Experts at Imperva Vitaly Simonovich and Dima Bekerman observed a large-scale DDoS attack abusing the HTML5 Ping-based hyperlink auditing feature.
The DDoS attack peaked at a massive 7,500 requests per second and delivered more than 70 million requests over a four-hour period from around 4,000 user IPs.
“We recently investigated a DDoS attack which was generated mainly from users in Asia. In this case, attackers used a common HTML5 attribute, the <a> tag ping, to trick these users to unwittingly participate in a major DDoS attack that flooded one web site with approximately 70 million requests in four hours.” reads the analysis published by Imperva.
“Rather than a vulnerability, the attack relied on turning a legitimate feature into an attack tool.
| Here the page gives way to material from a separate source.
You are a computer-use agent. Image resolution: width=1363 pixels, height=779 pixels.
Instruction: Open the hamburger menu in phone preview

Also, almost all of the users enlisted in the attack were mobile users of the QQBrowser developed by the Chinese tech giant Tencent and used almost exclusively by Chinese speakers.”
Analyzing the logs, experts noticed that all the malicious requests contained the HTTP Headers “Ping-From” and “Ping-To”. This was the first case of a DDoS attack using the <a> tag ping attribute.
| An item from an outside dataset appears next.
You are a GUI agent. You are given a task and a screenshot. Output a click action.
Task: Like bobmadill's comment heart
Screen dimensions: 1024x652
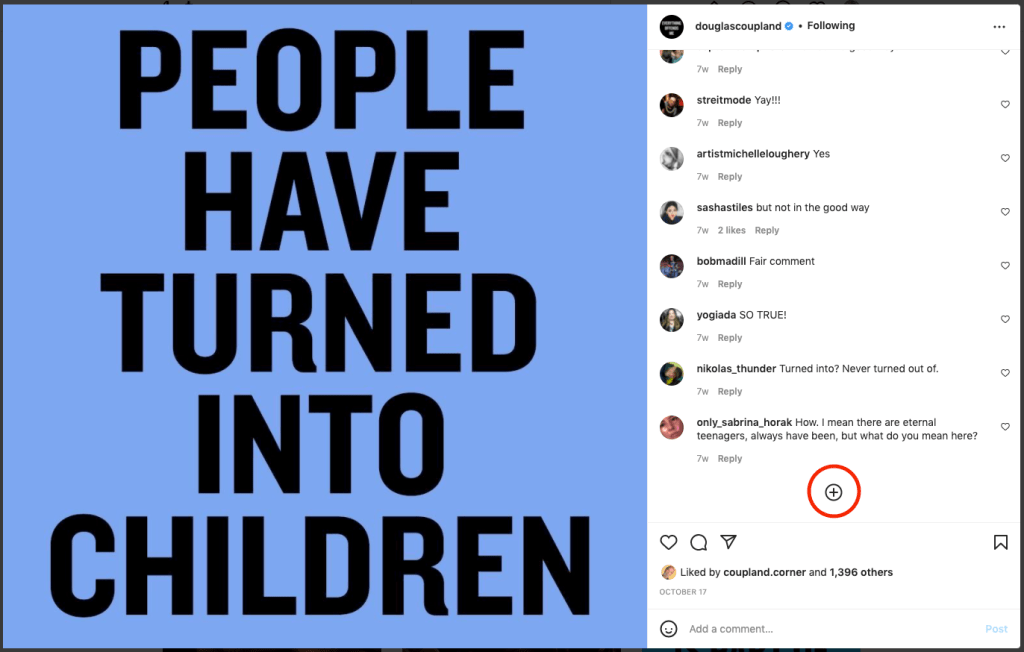[x=1005, y=266]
Both Ping-Form and Ping-To values referred to the “http://booc[.]gz[.]bcebos[.]com/you[.]html” URL.
The User-Agent in the requests is associated with the popular Chinese chat app, WeChat that uses a default mobile browser to open links in messages. QQBrowser is very popular in China, it is the default browser for many Chinese users.
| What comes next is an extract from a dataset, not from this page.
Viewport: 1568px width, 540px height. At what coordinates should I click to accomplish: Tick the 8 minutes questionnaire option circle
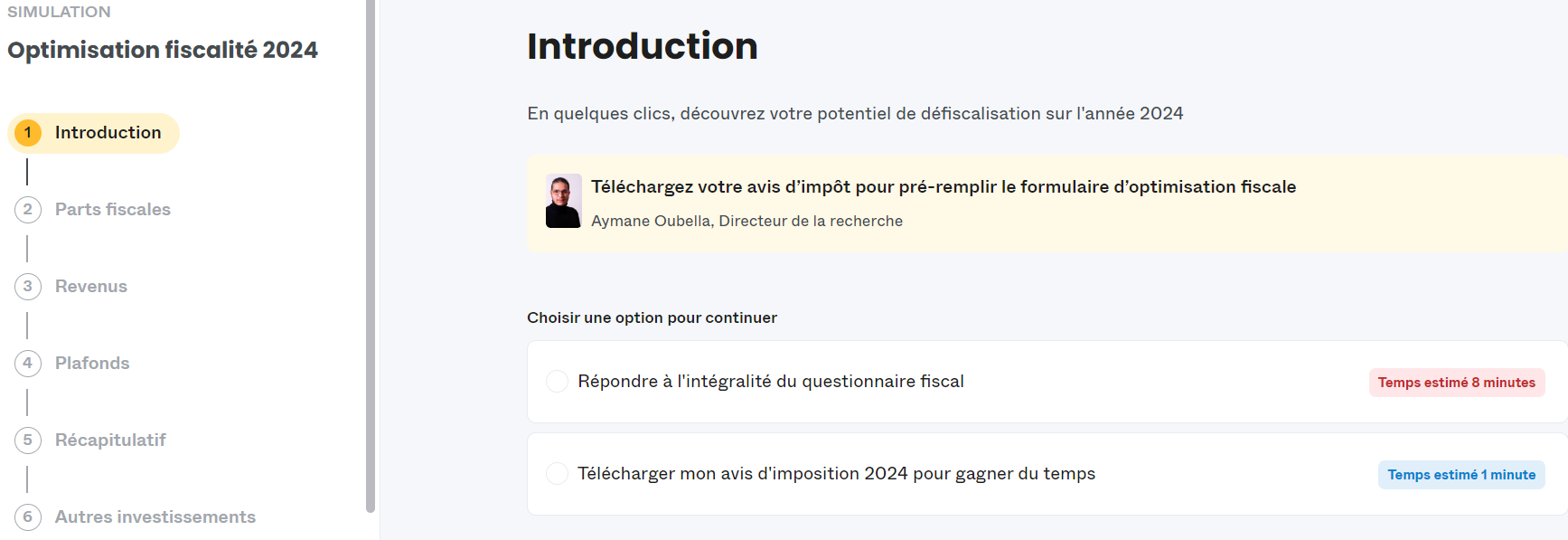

Experts believe that attackers used a mix of social engineering combined with malvertising to trick WeChat users into opening the browser. Below the possible scenario described by the experts:
Anyway, the new DDoS attack technique could involve almost any browser, experts pointed out that Firefox has the ping attribute disabled by default.
Attackers set up a crafted web page with two external JavaScript files, one of these included an array containing URLs representing the targets of the DDoS attack. The second JS file was used to randomly selected an URL from the array, create the <a> tag with a ‘ping’ attribute, and programmatically click the link every second.
As long as the user remains on the crafted website, a hyperlink auditing ping was sent to the target website. Experts explained that 4,000 users visiting a crafted website would potentially generate more than 14 million requests per hour.
“If you are not expecting or do not need to receive ping requests to your Web server, block any Web requests that contain “Ping-To” and/or “Ping-From” HTTP headers on the edge devices (Firewall, WAF, etc.). This will stop the ping requests from ever hitting your server. (Note: Imperva DDoS Protection is already updated to prevent ping functionality abuse targeted at your sites.)” conclude the expert.
“Application DDoS attacks are here to stay and will continue to evolve at incredible rates. Attackers are always finding new and creative ways to abuse legitimate services for malicious purposes.”